START → retrieve → evaluate → generate → END
                ↘ refine → generate → END
  • retrieve: embed query with fastembed, cosine-similarity search in pgvector (top 3 docs + top 5 tickets)
  • evaluate: LLM judges if context is sufficient (returns "yes"/"no")
  • refine: LLM rephrases the query, re-embeds, re-retrieves additional context
  • generate: LLM generates answer with citation markers [1][2][3] from context

State type: RAGState (TypedDict) with fields: query, embedding, citations, context, answer, sufficient, retrieval_steps


Database Schema

-- lib/db/src/schema/documents.ts
documents (id serial, title text, url text, content text, embedding vector(384))

-- lib/db/src/schema/tickets.ts  
tickets (id serial, ticket_id text, subject text, tags text[], conversation text, embedding vector(384))

Both tables use IVFFlat index: CREATE INDEX ... USING ivfflat (embedding vector_cosine_ops) WITH (lists = 10) Must run SET ivfflat.probes = 10 before each similarity query.


Important Notes

Python packages

Installed via pip install (not uv) since uv has issues with sentence-transformers/fastembed on Replit:

python3 -m pip install fastembed

Core packages installed via installLanguagePackages: fastapi, uvicorn, langchain, langchain-openai, langgraph, langsmith, psycopg2-binary, pgvector, python-multipart, numpy

LangSmith tracing

Set in app.py startup: maps LANGSMITH_API_KEYLANGCHAIN_API_KEY, sets LANGCHAIN_TRACING_V2=true, LANGCHAIN_PROJECT=supportbrainz.

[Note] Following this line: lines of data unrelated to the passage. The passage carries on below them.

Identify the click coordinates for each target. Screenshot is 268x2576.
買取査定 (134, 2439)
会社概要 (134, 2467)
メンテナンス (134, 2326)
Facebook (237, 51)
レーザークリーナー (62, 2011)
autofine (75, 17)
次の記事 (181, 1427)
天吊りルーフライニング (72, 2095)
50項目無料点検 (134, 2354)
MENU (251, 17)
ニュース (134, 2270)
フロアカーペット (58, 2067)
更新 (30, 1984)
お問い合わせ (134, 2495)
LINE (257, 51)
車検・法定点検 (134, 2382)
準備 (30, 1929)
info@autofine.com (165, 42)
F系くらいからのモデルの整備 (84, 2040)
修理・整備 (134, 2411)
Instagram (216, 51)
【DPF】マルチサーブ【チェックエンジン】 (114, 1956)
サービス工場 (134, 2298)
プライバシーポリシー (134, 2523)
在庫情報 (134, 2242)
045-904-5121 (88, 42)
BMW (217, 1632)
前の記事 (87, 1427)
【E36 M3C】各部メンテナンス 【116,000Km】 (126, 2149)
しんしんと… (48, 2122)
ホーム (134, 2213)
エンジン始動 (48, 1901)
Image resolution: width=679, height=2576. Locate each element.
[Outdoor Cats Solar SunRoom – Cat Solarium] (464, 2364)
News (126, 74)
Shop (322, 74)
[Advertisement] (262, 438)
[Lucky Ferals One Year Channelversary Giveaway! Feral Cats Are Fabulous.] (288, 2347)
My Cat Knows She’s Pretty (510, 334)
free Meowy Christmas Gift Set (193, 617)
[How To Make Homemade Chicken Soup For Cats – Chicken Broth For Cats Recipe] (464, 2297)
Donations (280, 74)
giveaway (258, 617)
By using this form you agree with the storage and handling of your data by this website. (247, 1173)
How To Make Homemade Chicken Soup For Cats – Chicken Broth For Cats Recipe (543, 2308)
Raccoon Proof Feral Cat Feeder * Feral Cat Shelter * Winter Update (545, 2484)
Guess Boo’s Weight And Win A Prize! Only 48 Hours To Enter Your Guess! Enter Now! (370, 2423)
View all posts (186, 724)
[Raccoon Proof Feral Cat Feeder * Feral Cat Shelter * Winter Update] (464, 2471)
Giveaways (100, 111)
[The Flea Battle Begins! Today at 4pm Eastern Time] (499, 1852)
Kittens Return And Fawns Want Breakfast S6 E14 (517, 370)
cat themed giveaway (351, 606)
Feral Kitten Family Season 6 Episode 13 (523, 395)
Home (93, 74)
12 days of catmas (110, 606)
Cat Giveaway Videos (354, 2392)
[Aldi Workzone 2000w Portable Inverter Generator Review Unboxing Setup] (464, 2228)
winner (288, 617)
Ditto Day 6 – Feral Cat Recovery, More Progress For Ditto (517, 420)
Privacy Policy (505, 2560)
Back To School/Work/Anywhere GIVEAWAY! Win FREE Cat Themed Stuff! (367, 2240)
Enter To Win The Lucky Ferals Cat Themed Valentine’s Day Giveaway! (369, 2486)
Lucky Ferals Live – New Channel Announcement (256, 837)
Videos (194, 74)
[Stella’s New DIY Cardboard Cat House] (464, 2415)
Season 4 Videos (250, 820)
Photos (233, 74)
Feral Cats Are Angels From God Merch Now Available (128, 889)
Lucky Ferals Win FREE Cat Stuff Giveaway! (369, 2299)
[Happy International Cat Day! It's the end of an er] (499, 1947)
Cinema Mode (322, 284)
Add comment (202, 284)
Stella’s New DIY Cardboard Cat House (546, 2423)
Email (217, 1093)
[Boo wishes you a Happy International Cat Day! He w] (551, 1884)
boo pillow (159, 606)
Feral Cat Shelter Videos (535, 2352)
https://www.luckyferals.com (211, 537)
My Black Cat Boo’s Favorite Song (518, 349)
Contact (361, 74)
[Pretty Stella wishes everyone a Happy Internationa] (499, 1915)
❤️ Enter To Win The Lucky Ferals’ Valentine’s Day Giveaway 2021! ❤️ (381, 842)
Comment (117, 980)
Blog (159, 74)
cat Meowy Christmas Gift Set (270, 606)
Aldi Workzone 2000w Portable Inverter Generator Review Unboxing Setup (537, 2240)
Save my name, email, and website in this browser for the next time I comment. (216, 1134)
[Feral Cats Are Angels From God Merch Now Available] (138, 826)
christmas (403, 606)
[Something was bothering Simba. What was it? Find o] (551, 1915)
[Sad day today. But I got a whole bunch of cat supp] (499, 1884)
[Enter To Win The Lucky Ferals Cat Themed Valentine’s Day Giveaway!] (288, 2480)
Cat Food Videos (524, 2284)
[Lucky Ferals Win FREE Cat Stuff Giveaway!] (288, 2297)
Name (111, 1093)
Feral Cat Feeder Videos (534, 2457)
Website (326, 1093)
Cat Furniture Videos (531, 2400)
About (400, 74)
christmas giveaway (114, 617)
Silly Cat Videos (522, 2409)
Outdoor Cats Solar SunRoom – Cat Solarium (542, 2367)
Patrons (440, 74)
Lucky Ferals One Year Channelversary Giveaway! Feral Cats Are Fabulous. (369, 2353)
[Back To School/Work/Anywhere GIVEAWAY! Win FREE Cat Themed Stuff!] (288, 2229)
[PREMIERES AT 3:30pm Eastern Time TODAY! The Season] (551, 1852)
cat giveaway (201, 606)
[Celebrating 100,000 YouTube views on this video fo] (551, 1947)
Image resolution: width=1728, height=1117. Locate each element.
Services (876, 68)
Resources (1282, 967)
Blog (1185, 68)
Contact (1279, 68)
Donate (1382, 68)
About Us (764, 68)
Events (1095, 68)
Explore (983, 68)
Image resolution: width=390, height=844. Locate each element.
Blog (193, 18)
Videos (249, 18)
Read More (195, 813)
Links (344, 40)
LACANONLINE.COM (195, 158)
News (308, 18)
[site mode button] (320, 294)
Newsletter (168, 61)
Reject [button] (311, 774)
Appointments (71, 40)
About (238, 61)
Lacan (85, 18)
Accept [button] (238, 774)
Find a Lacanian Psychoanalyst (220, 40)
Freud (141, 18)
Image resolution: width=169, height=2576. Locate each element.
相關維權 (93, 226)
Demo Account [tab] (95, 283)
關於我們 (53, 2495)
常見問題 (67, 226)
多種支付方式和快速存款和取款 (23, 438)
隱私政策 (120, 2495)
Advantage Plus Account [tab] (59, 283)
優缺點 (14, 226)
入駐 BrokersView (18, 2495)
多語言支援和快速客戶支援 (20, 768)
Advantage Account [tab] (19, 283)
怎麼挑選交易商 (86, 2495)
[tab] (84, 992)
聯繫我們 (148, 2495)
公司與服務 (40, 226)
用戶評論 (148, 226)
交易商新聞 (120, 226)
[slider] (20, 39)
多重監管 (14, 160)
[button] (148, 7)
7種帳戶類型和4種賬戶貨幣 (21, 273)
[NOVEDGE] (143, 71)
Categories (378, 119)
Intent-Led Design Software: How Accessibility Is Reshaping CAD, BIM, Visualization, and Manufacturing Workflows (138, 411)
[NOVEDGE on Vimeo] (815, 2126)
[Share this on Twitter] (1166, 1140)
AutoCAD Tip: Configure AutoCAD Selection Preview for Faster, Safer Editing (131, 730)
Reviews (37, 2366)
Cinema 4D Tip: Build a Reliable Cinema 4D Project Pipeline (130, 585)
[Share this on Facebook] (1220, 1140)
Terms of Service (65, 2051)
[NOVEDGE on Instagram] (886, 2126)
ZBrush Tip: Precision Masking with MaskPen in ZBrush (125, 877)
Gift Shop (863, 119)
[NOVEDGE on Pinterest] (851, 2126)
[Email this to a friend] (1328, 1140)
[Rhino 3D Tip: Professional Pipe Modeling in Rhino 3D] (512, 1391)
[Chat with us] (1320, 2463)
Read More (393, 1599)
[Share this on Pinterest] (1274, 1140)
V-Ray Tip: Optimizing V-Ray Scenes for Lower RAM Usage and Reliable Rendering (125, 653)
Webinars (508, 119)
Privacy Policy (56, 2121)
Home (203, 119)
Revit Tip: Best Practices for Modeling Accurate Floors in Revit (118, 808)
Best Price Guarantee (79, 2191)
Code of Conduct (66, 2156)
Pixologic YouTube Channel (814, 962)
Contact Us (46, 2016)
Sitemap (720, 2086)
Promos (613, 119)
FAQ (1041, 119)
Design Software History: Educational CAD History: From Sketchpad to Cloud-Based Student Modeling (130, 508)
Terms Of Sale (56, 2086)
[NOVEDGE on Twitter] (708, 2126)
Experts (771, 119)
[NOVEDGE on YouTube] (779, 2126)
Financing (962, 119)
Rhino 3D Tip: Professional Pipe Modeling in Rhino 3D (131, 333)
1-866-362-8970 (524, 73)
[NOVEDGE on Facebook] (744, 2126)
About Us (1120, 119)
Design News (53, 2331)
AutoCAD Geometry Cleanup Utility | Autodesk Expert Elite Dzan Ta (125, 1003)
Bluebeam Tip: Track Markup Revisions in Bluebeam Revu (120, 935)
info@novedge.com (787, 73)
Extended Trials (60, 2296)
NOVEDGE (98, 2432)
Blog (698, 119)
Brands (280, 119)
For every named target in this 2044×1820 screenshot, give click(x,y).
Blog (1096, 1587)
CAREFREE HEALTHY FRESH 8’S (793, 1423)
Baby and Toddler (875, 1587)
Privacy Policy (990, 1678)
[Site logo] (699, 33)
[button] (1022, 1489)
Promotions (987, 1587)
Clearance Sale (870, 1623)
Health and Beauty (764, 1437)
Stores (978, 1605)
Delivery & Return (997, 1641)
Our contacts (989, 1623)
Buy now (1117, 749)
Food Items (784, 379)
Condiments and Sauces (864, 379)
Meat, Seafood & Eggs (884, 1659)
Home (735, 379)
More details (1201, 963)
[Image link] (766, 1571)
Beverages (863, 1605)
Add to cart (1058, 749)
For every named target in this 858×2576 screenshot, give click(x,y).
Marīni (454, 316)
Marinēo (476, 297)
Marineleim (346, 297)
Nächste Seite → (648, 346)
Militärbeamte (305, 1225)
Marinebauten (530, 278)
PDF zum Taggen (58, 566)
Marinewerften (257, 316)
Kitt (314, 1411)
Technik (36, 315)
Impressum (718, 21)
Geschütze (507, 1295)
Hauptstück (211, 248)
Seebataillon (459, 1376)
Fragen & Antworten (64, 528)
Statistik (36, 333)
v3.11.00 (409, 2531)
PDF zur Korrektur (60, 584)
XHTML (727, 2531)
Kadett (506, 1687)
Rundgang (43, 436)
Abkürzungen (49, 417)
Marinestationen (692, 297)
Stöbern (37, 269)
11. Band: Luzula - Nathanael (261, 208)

Tracing is non-critical — 403 errors from LangSmith don't affect functionality.

LLM configuration

ChatOpenAI must NOT use temperature or model_kwargs for max_completion_tokens. Use direct parameters:

ChatOpenAI(model="gpt-5-mini", api_key=..., base_url=..., max_completion_tokens=1024)

Using model_kwargs={"max_completion_tokens": ...} causes empty responses from the Replit proxy.

Embedding model

fastembed downloads BAAI/bge-small-en-v1.5 (~67MB ONNX) from HuggingFace on first use. The model is cached in the fastembed cache directory. After run_seed(), all vectors in the DB use this model's embedding space.

Re-seeding

After any change to the embedding model, click "Load Demo Data" in the UI (or POST /api/seed) to TRUNCATE and re-seed with correct embeddings.


Frontend Field Mapping

The frontend's Sidebar expects these field names from /api/seed/status:

  • seeded (boolean)
  • document_count (integer) — snake_case
  • ticket_count (integer) — snake_case

The chat response from /api/chat returns:

  • answer (string)
  • citations (array of {id, type, title, url?, ticketId?, score, index})
  • retrievalSteps (integer)

Citations with type: "document" use id to fetch /api/documents/{id}. Citations with type: "ticket" use id to fetch /api/tickets/{id}.